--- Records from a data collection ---
Start of Block

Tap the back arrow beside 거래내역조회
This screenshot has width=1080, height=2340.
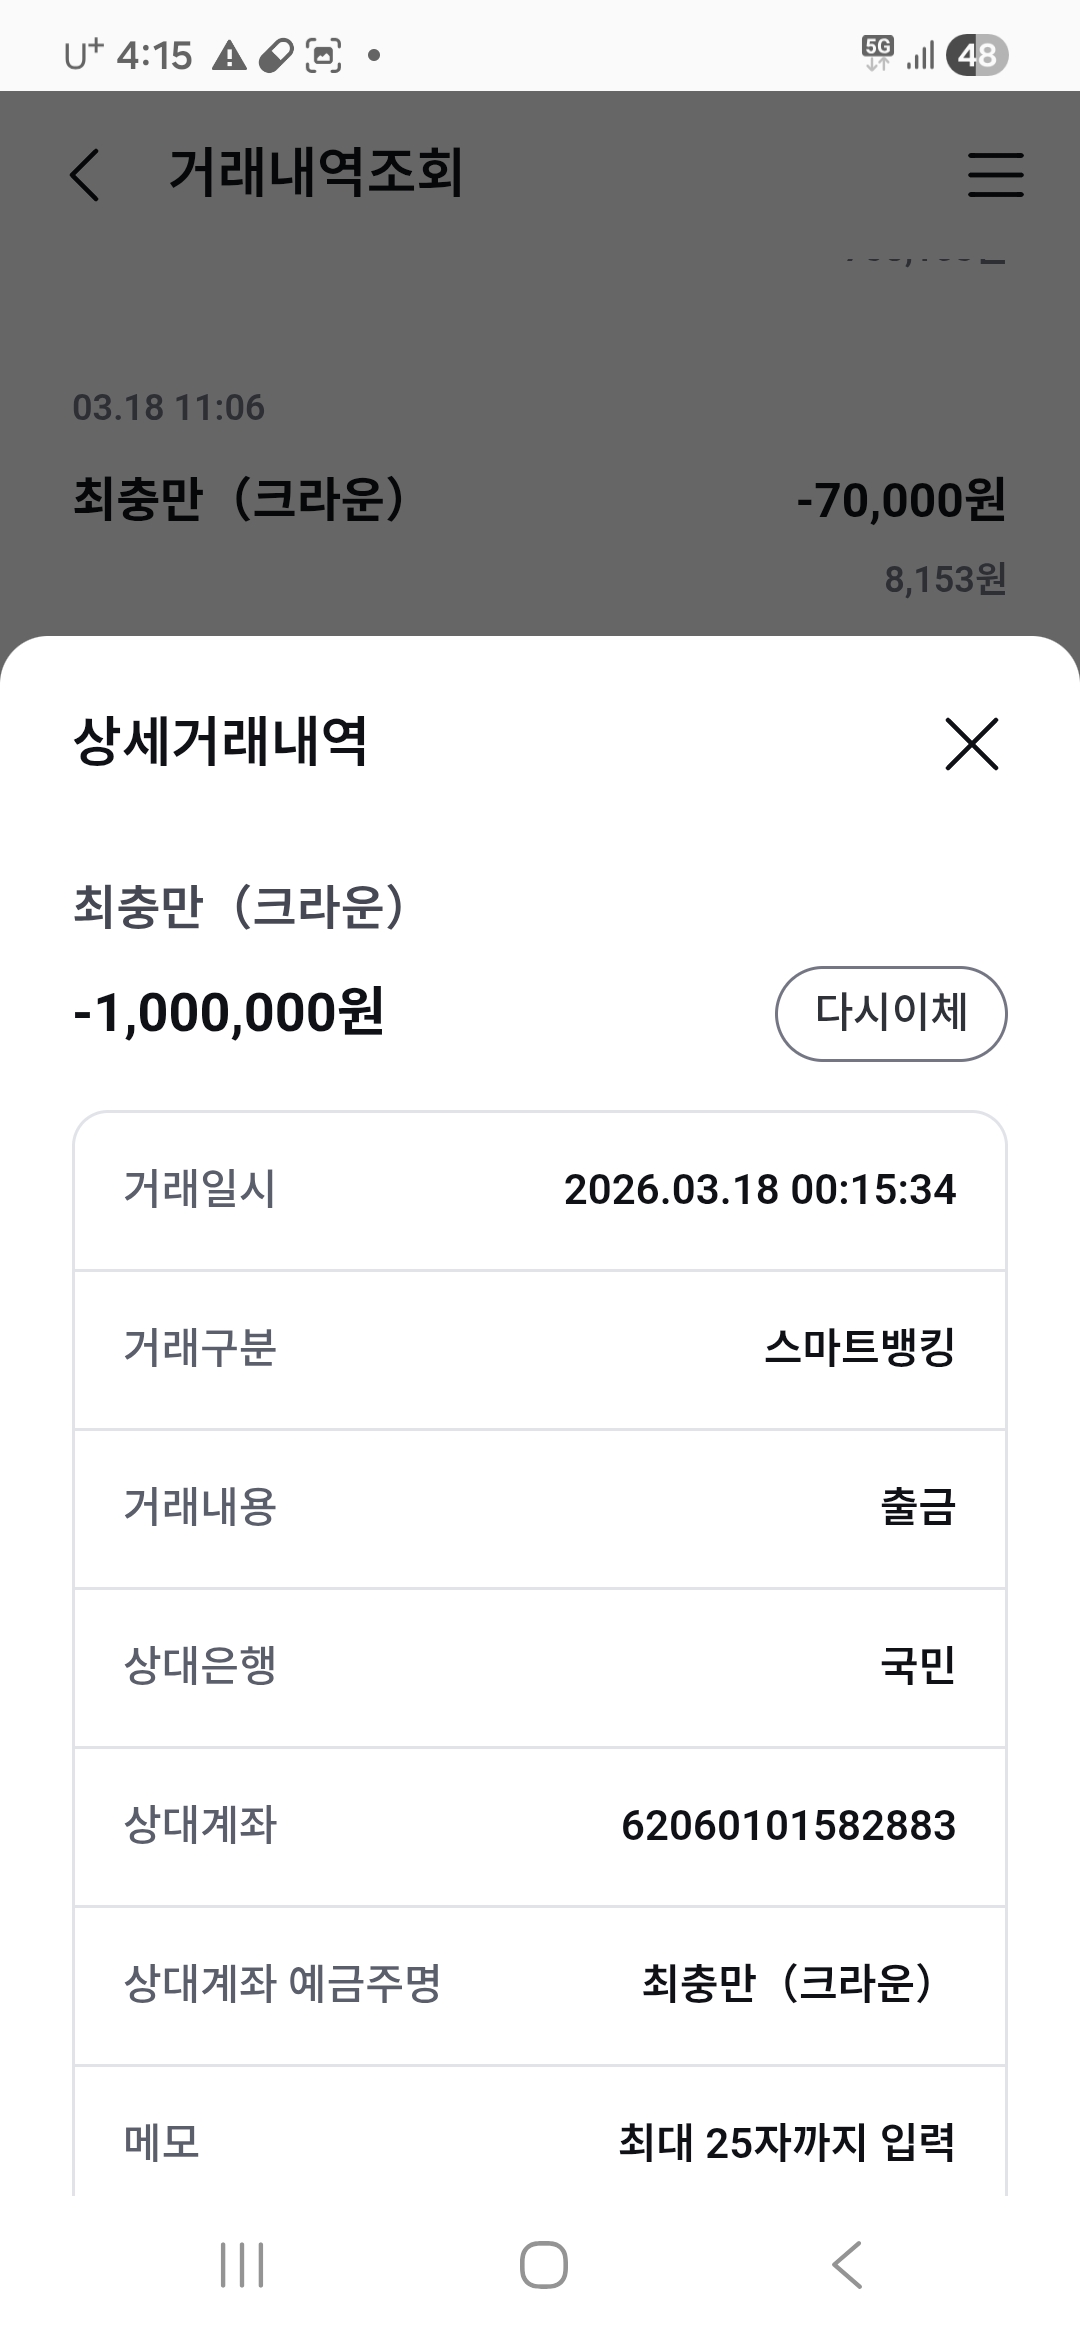86,175
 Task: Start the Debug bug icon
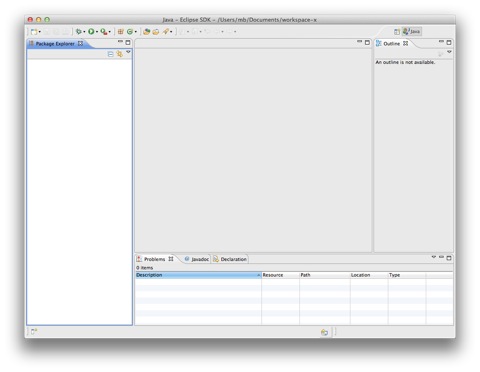pyautogui.click(x=79, y=31)
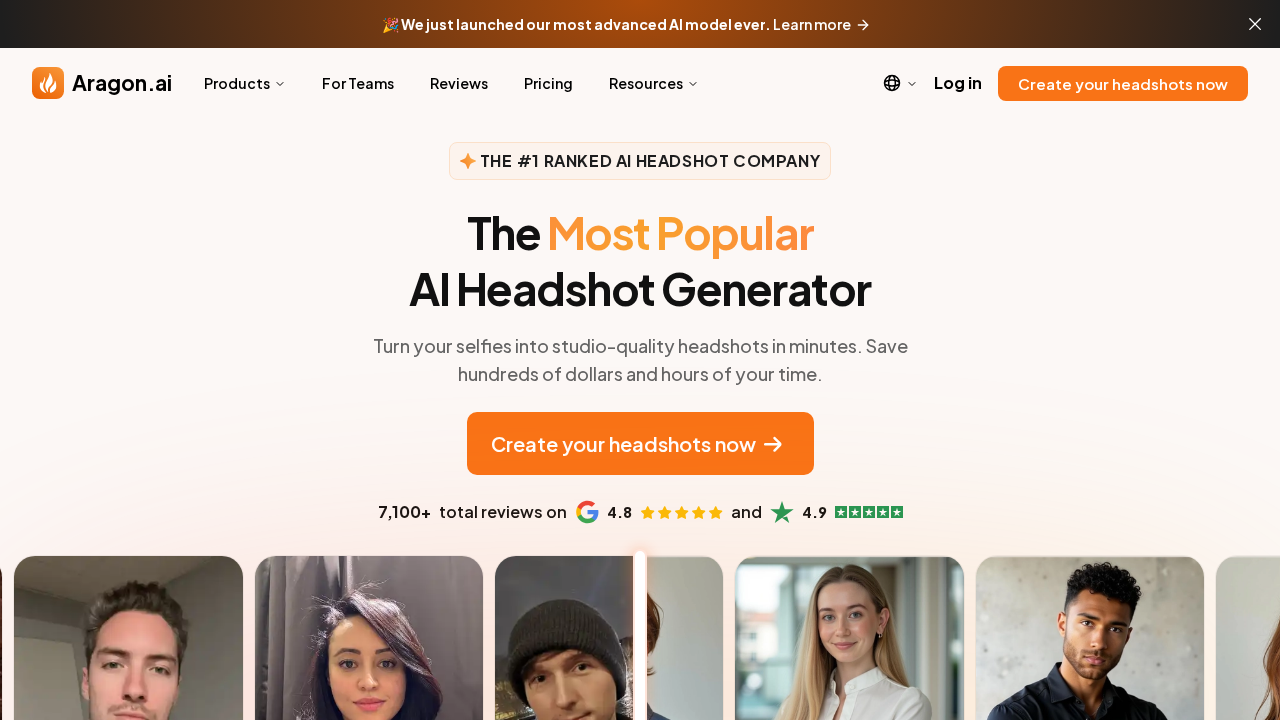Click the arrow beside Learn more

coord(863,24)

End of Block

--- TASK DESCRIPTION ---
Pictures are to be left out; all other data must be returned exactly.

--- WRITTEN ANSWER ---
Tap the back arrow beside 거래내역조회
This screenshot has width=1080, height=2340.
86,175
 Task: Start the Debug bug icon
pyautogui.click(x=79, y=31)
Click the arrow beside Learn more

coord(863,24)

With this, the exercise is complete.